Stored data entries:
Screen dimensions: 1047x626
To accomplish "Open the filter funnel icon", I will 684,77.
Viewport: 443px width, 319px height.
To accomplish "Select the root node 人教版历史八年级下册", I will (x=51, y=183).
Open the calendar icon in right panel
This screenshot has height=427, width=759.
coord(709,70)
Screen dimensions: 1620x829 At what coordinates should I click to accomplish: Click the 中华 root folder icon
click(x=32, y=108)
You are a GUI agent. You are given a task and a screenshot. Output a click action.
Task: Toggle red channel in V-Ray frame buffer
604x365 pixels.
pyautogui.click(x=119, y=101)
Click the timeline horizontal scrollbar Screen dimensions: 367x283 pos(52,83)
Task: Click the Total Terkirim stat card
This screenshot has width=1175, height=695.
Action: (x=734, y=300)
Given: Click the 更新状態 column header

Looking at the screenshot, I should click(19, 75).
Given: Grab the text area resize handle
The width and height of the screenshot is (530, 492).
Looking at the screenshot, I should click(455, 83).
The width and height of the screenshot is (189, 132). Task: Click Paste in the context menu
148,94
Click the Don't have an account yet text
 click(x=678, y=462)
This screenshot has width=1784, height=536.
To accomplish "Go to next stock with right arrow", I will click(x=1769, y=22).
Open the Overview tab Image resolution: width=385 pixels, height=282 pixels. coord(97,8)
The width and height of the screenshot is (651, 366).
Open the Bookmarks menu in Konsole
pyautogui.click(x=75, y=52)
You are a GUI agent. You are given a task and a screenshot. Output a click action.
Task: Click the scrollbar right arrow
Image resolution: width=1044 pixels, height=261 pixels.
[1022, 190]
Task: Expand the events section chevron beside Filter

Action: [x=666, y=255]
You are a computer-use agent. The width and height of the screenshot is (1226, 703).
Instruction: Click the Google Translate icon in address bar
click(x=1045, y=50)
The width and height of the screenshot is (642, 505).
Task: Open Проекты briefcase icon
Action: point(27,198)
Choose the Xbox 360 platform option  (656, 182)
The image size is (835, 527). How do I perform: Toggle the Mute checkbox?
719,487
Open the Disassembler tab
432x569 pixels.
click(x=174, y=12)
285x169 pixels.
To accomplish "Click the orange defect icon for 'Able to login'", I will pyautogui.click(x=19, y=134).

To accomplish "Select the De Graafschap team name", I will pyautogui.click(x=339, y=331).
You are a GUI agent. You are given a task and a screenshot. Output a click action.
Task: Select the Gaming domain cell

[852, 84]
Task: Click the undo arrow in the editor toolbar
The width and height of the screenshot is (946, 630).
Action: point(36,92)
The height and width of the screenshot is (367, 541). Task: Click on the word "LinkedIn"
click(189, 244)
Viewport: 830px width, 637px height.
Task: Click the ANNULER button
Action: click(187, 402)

◆ Task description ◆
The required output is the exact run of lines from the one with "The height and" through the final line of the entries.

◆ Exercise result ◆
The height and width of the screenshot is (367, 541). Task: Click on the word "LinkedIn"
click(189, 244)
Viewport: 830px width, 637px height.
Task: Click the ANNULER button
Action: click(187, 402)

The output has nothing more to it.